Stage 8: Opening lock-in cultural norms
Customer-oriented leadership, customer relationship management, and customer-value proposition are derived from intangible assets of organizations such as social capital, organizational capital, and human capital. Thus, productive behavior, more effective leadership, and better management establish a connection between new behaviors and organizational success. This creates tools to guarantee and develop leadership prowess throughout the organization. How this is manifested has to do with the seven stages mentioned above but, without a way of making this transformation stick, all efforts are bound to revert back to inertia.
Culture refers, in this case, to the norms of behavior and shared values among the stakeholders of the organization. Norms of instilling this behavior and sustaining it are common and penetrating methods of action that are found among successful organizations that prosper.
Shared values are important tasks and goals shared by most employees that shape group behavior and often persist over time, even if employees change. Thus, talent management and onboarding new people are very important to organizational success. Culture is important because it can have a great impact on human behavior, while changing it may be difficult.
When, in a transformation effort, new activities are not compatible with existing cultures, they are often subject to going back or regressing, causing inertia. Therefore, tying the knot on positive change is just as important as setting up the transformation process.
Locking in the culture is powerful for three reasons:
- People are selected based on the culture of the organization with talent management.
- Culture, like morale, can change easily and this must be monitored, and culture needs to be nurtured.
- Culture can also be challenged by opposing egos that unconsciously undermine the transformation for self-interests.

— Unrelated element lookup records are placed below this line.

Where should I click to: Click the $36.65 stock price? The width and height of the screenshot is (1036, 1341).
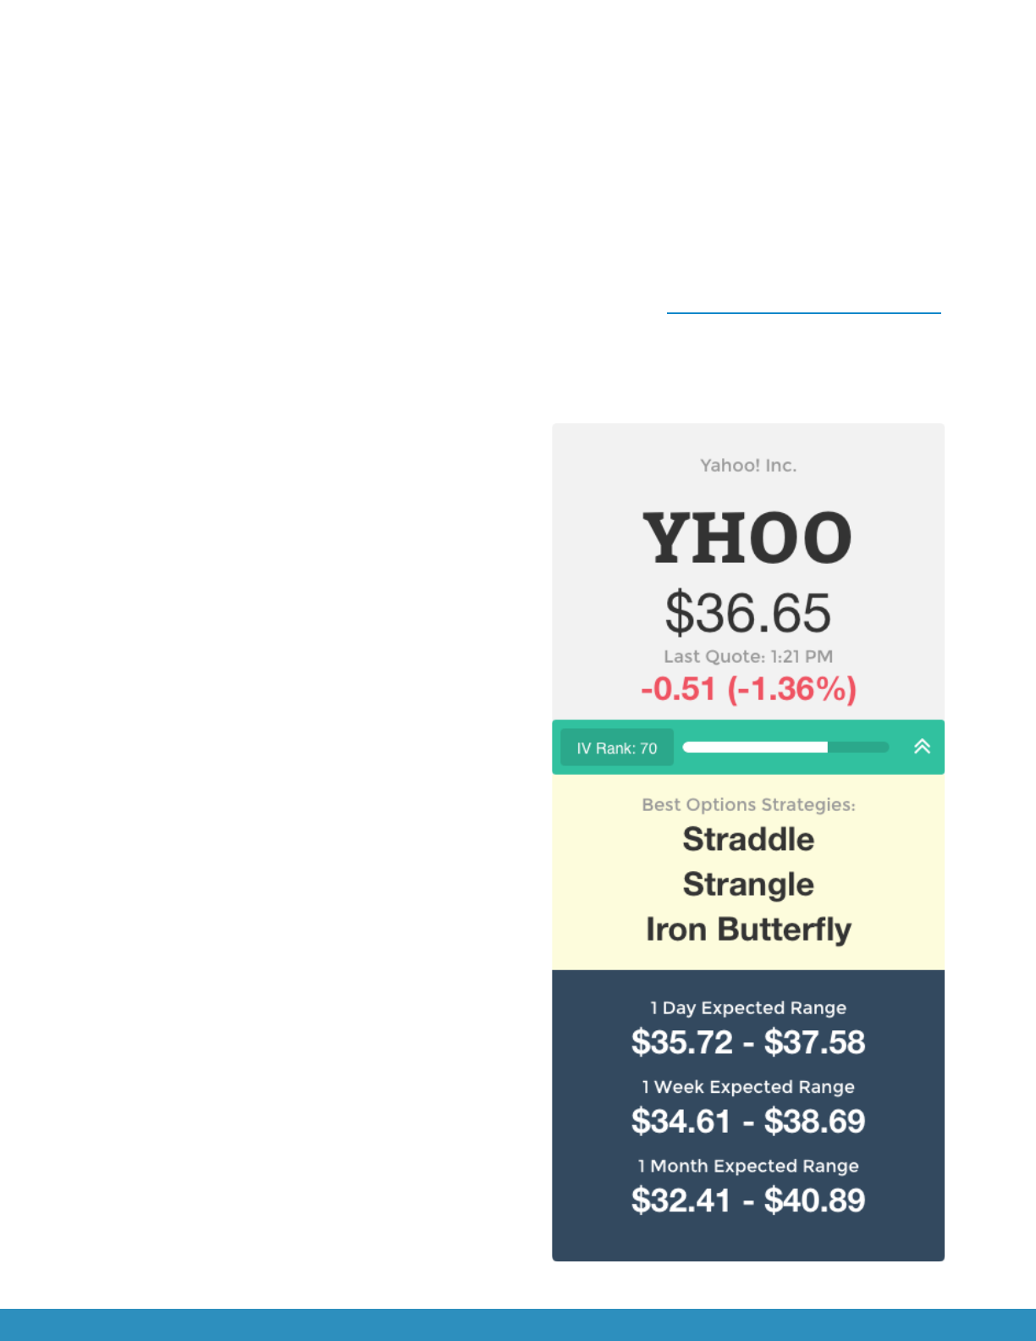[748, 613]
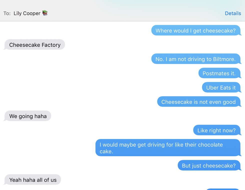Select 'Yeah haha all of us' message
The width and height of the screenshot is (245, 190).
click(x=32, y=180)
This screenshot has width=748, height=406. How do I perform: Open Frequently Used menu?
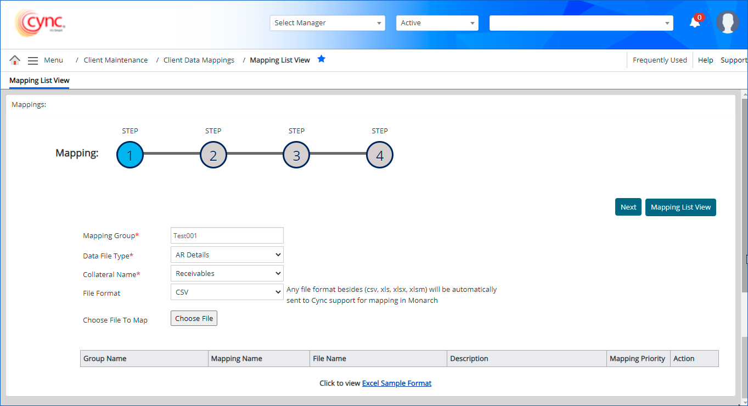(660, 60)
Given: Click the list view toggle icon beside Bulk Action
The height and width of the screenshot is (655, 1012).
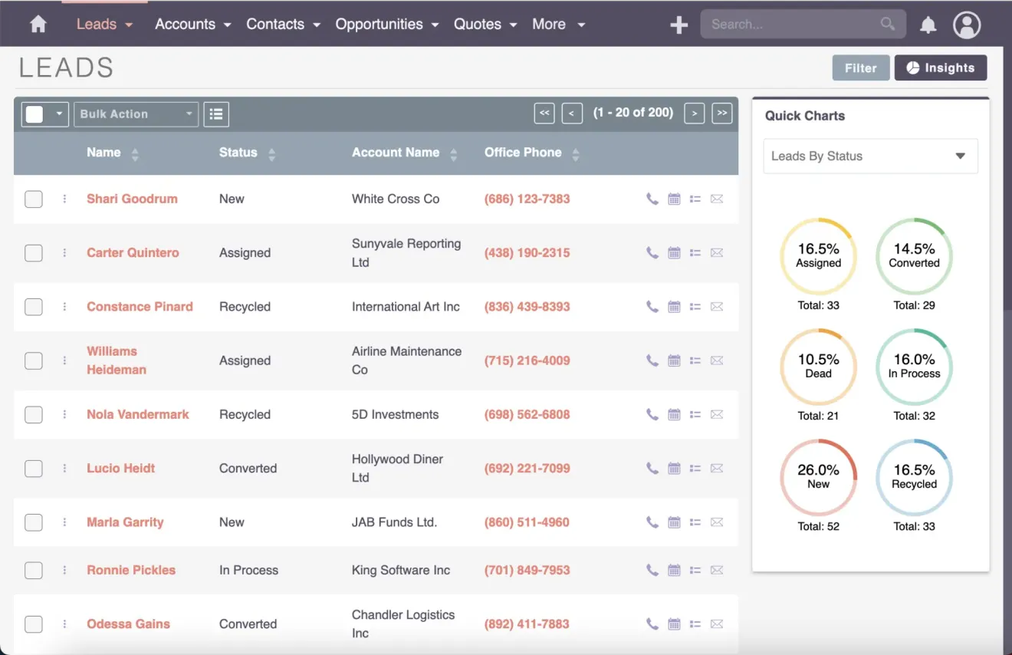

These key eight stages have been presented in figure 2 below.

Conclusions
In many transformational efforts, the main axis of the previous culture is not in conflict with the new perspective, although there will be conflict with some of the tried-and-true previous cultural norms. In such cases, linking new activities to old roots while removing incompatible components is a fundamental challenge. This is why we suggest that leading strategic change must be the competency of senior leaders in the C-suite. Institutionalizing a set of activities in a culture that are even compatible with its core values is also a complex challenge. The biggest obstacle to transformation is a group’s culture. Thus, the first step in a big transformation is to change norms and values. Once accomplished, this has to be the organizational mantra instilled in the mission, vision, and guiding principles of the organization. Leaders need to understand the existing culture so that they can raise the level of urgency and necessity for change.
The key to the survival of successful organizations in today’s era of disruptions is effectively leading strategic change. Employees must be able to handle the competitive and constantly changing environment.